Monday, 27 July 2015
Hall 2 (Scottish Exhibition and Conference Centre)
I. T. Kim, M. J. Song, Y. B. Kim, and M. W. Shin (School of integrated Technology, Yonsei University)
Graphene nanosheets have received much attention in electrochemical energy research areas because of its remarkable properties such as high specific surface area and electrical conductivity. The properties satisfy various requirements for electrochemical device’s electrode. In that application, the enhancement of the oxygen reduction reaction (ORR) activity has been considered as one of the important issues. For enhancing ORR activity, various precious metal catalysts have been investigated in spite of their high prices. In recent years, research efforts have been focused on developing various non-metal catalysts for overcoming the disadvantage of metal catalysts.

                  Most of carbon-based non-metal catalysts were synthesized via expensive method such as chemical vapor deposition (CVD) method. The method is not suitable for mass production method. In this study, we synthesized nitrogen and boron co-doped graphene nanosheets (BNG) from graphene oxide (GO) by simple microwave-hydrothermal method. The synthesis time can be significantly reduced result from assistance of microwave heating. The synthesis process includes doping and reduction process. The samples were prepared under different reduction temperature conditions. For observing the morphology of samples, we carried out scanning electron microscopy (SEM). From Raman spectra analysis, we confirmed that intensity ratio (ID/IG) increased with reduction temperature. And we investigated chemical composition and bonding configuration of the BNG samples by X-ray photoelectron spectroscopy (XPS). The results of XPS analysis demonstrated that co-doping and reduction process are successfully achieved. Catalytic activities were characterized by three-electrode system.
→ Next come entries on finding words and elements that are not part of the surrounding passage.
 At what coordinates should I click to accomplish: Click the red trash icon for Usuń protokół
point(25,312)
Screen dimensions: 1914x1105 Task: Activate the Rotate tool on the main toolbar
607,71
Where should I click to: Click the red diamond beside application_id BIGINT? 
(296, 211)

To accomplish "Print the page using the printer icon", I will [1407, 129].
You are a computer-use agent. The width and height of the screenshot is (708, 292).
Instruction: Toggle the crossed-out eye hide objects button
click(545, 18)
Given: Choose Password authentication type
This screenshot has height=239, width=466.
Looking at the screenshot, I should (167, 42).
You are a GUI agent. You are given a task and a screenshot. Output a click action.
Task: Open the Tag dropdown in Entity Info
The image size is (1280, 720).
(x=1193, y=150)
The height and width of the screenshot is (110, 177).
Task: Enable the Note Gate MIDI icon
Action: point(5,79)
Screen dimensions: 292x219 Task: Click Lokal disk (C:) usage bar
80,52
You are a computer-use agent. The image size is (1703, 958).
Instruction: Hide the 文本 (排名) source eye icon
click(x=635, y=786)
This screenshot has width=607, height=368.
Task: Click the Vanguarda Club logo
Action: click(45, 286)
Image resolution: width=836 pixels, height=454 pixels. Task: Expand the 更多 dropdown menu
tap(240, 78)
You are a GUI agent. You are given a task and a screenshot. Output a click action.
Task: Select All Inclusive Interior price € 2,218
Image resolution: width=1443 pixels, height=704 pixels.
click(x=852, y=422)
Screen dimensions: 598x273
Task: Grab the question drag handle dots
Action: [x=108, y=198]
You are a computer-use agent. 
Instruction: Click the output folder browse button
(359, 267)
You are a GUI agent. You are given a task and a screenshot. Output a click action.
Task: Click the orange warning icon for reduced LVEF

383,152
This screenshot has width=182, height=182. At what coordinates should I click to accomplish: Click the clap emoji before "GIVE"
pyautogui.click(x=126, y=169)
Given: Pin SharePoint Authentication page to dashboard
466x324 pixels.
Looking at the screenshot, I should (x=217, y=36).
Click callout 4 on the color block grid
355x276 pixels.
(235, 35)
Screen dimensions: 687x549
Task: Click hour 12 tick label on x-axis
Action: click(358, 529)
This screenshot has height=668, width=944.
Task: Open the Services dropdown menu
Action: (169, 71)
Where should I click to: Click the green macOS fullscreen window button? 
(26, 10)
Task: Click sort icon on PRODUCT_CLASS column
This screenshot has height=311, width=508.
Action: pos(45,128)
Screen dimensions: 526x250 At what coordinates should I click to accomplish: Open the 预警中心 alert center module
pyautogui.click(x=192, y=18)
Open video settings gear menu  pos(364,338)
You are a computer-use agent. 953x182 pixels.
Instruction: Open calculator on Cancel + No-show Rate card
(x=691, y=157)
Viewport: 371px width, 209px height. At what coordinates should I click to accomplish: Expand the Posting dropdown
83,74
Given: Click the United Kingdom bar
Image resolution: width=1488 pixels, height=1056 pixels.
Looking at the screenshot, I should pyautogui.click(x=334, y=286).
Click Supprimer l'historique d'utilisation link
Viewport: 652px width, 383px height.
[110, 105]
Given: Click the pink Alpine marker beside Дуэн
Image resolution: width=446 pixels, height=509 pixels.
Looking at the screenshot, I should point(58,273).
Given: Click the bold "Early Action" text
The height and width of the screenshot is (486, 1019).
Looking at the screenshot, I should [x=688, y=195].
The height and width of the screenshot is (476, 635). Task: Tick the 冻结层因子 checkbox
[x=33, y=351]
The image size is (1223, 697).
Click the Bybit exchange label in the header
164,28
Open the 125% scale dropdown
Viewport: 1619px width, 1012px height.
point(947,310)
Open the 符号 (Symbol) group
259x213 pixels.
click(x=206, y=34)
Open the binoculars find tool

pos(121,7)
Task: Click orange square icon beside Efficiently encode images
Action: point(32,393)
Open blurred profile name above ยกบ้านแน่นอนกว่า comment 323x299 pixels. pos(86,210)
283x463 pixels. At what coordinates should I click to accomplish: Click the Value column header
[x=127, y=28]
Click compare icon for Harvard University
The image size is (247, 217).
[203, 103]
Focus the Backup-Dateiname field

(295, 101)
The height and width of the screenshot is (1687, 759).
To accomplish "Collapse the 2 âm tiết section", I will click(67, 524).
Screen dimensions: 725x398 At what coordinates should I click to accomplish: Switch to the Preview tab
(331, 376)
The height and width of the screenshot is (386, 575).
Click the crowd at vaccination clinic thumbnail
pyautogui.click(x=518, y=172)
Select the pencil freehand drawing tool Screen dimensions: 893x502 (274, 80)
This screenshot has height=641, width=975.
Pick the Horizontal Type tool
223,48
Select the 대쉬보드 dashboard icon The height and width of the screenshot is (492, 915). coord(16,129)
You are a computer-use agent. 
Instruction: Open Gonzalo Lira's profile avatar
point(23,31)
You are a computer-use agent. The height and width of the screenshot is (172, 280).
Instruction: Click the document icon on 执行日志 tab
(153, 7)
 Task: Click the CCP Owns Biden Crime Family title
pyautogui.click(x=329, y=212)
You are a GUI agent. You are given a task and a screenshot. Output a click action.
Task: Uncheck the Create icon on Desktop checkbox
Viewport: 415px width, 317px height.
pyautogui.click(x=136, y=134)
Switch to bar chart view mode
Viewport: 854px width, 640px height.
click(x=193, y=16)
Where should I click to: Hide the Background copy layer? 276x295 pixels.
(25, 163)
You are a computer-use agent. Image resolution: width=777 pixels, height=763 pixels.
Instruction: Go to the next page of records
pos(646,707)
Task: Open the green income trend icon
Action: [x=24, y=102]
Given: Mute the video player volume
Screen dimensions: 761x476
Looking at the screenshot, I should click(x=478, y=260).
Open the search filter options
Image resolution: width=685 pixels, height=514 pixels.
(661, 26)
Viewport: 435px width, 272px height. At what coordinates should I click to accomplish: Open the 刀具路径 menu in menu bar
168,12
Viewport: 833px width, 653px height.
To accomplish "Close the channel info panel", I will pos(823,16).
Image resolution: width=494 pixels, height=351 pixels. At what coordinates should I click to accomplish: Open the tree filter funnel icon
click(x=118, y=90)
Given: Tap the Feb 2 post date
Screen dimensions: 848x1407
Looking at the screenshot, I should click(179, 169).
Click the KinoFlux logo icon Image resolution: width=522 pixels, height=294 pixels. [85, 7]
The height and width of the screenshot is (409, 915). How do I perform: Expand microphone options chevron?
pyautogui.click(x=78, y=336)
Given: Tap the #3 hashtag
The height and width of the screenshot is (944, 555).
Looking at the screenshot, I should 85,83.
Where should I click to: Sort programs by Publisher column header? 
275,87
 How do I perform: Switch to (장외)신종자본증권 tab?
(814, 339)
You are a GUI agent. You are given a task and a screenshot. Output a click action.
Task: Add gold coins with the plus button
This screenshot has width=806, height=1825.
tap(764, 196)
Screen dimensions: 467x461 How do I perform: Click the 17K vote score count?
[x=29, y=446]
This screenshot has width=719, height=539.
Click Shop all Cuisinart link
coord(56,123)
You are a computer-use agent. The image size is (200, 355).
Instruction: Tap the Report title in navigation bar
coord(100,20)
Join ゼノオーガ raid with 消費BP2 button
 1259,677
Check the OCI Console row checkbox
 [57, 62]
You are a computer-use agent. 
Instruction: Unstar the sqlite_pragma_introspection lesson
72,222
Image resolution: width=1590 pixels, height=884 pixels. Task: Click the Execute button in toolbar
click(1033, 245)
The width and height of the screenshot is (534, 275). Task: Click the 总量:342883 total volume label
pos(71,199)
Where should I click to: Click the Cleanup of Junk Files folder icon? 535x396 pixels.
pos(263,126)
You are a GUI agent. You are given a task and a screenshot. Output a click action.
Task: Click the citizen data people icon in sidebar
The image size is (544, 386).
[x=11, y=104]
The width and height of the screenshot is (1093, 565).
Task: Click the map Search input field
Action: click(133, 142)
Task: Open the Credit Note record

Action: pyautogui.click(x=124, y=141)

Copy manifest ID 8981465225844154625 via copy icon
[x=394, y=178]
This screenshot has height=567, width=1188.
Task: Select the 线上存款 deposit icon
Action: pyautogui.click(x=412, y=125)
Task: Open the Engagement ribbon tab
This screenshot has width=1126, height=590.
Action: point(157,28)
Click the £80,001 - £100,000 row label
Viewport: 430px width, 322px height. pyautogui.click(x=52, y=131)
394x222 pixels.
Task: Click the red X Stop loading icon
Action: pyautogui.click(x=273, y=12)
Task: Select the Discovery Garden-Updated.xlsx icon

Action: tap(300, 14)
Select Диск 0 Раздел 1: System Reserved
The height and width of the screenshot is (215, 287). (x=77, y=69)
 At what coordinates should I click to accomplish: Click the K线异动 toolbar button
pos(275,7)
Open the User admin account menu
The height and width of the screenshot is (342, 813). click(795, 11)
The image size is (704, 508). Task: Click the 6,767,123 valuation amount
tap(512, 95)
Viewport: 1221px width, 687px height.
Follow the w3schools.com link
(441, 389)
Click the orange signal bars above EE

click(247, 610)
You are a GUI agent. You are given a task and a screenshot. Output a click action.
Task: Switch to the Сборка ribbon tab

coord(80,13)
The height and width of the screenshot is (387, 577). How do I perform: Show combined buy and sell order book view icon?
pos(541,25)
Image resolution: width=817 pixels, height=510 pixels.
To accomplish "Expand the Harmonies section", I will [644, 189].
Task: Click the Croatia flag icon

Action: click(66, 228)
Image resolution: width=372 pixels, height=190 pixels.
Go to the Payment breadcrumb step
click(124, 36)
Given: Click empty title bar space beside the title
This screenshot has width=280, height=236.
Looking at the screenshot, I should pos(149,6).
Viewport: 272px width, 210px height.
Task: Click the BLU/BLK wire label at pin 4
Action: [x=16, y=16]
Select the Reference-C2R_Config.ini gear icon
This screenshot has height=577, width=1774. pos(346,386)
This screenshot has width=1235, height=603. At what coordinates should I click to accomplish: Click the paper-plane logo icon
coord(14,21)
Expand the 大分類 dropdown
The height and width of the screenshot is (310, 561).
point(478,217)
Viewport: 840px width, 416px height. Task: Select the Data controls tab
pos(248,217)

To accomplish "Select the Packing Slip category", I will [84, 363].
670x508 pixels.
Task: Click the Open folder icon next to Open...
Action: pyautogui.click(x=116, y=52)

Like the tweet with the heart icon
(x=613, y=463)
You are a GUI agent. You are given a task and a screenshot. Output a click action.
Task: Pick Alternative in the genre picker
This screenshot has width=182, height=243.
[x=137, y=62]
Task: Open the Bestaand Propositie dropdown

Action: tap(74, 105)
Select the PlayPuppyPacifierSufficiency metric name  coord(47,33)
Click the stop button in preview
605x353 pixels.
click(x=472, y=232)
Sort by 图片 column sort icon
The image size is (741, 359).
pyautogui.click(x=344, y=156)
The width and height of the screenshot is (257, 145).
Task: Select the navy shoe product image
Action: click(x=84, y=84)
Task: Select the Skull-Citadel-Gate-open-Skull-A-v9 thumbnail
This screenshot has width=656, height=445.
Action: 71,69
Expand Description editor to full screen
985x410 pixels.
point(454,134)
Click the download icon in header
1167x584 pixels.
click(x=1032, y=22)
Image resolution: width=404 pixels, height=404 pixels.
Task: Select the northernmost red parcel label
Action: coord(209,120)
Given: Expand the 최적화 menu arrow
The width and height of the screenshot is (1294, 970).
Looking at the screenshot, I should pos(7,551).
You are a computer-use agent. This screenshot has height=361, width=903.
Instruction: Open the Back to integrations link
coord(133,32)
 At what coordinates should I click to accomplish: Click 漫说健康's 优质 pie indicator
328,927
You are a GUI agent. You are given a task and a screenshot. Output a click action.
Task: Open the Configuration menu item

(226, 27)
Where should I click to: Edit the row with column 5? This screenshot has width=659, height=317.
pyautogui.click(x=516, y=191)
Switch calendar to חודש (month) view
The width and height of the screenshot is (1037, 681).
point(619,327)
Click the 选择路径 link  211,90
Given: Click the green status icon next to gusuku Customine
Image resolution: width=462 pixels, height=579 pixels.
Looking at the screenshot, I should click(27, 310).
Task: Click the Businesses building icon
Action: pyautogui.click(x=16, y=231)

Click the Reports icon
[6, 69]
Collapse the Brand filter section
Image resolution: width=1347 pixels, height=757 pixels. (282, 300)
Linear sweep voltammetry (LSV) was measured in 0.1M KOH electrolyte purged oxygen gas over 1 h, with a 1500 rpm electrode rotation speed and a 10 mVs-1 scan rate. The LSV results revealed that co-doped samples show higher ORR activity compared to that of non-doped sample and the activity is enhanced with reduction temperature.

 

Acknowledgement

This research was supported by the MSIP(Ministry of Science, ICT and Future Planning), Korea, under the “IT Consilience Creative Program” (NIPA-2014-H0201-14-1002) supervised by the NIPA(National IT Industry Promotion Agency)